Au Moyen Âge, la Cité de Londres avait étendu sa juridiction au-delà des murs de l’antique Londinium et avait installé des portes dans les anciens faubourgs, afin de contrôler les personnes et les biens qui entraient et sortaient. Parfois, il s’agissait de simples barrières et on a conservé le nom de bars, comme on parle d’ailleurs des barrières de l’octroi à Paris. Ici, on parlait de Temple Bar, puisqu’elle jouxtait le domaine des Templiers et, aujourd’hui encore, Temple Church et les corporations judiciaires que sont Inner Temple et Middle Temple.
C’était l’entrée la plus prestigieuse de la Cité de Londres, puisqu’elle se trouvait sur la route processionnelle qui reliait Londres à Westminster. Ainsi, pendant plusieurs siècles, il était d’usage que le souverain passe la nuit précédant son couronnement à la Tour de Londres, puis se rende à l’Abbaye de Westminster avec tout le faste de la monarchie anglaise. Selon une autre tradition, le souverain, lorsqu’il venait visiter la Cité de Londres, était accueilli à Temple Bar par les représentants de la Corporation de Londres. Une légende prétend que le roi ou la reine devait attendre l’autorisation du Lord Maire, ce qui est bien sûr totalement faux. En revanche, le Lord Maire devait présenter au monarque l’Epée d’Etat (« Sword of State »), en signe de loyauté.
Dans le cadre des travaux d’embellissement qui firent suite au Grand Incendie de 1666, Charles II demanda à Sir Christopher Wren d’édifier une porte monumentale à Temple Bar. Temple Bar Gate fut édifiée entre 1669 et 1672. La construction, de style baroque, présentait des statues de Charles II et de son père, le roi décapité Charles Ier, du côté de Westminster, et des statues de ses grands-parents, Jacques Ier et Anne de Danemark, du côté de la Cité de Londres. Deux siècles plus tard, la porte de Wren était devenue un obstacle pour la circulation. Sur ordre de la Corporation de la Cité de Londres, elle fut donc démontée en 1878. Onze jours furent nécessaire pour dissocier les 2 700 blocs de pierre. Après avoir appartenus à différents propriétaires privés, ils furent rachetés par le Temple Bar Trust et remonté au pied de la cathédrale Saint-Paul, pour servir d’entrée à Paternoster Square. Depuis le 10 novembre 2004, on peut donc à nouveau admirer la somptueuse Temple Bar Gate de Christopher Wren.

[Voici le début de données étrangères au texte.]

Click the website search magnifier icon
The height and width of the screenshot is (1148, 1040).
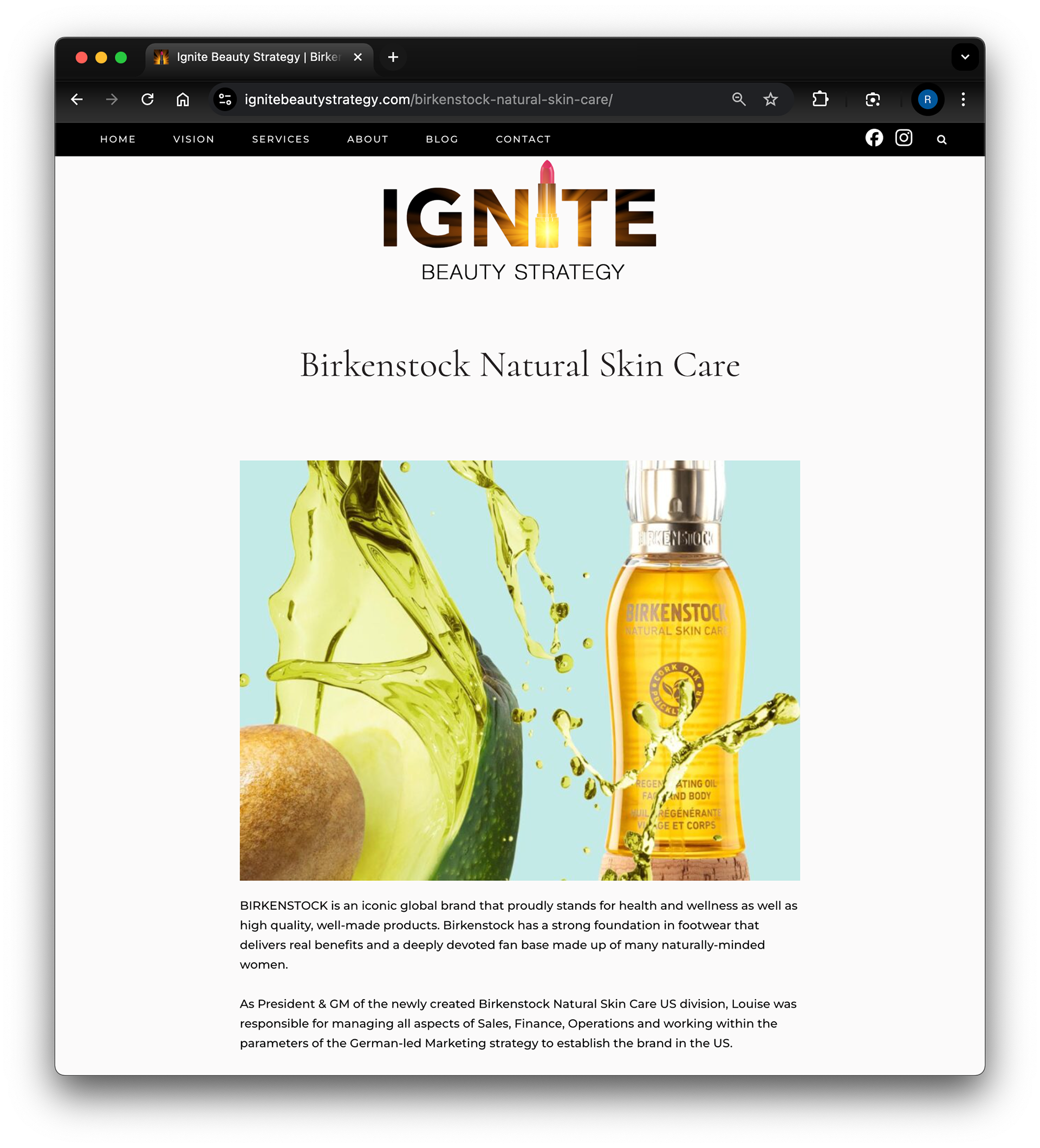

Quant à la frontière entre les cités de Londres et de Westminster, elle fut marquée dès 1880 par le Temple Bar Memorial, le monument dont nous parlions au début de cet article. Le piédestal, orné des attributs des arts, des sciences, de la navigation et autres réalisations humaines, présente deux statues en bronze de la reine Victoria et de son fils, alors prince de Galles. Cela rappelle que la souveraine a été la dernière à franchir Temple Bar Gate, en 1872, lorsque la famille royale était venue assister à un service d’action de grâce à la cathédrale Saint-Paul, pour célébrer la guérison du futur Edouard VII, après une grave attaque de fièvre typhoïde. La scène est d’ailleurs représentée sur un des bas-reliefs. Au sommet, un dragon, l’un des emblèmes héraldiques de la cité de Londres, semble protéger la ville. C’est l’un des treize dragons qui, depuis la fin des années 1960, marquent quelques-unes des entrées de la Cité de Londres. Les deux dragons de Victoria Embankment sont plus anciens puisqu’ils ornaient le vieux Coal Exchange dès 1849. Les onze autres sont des versions réduites de ces derniers, fondues dans les années 1960.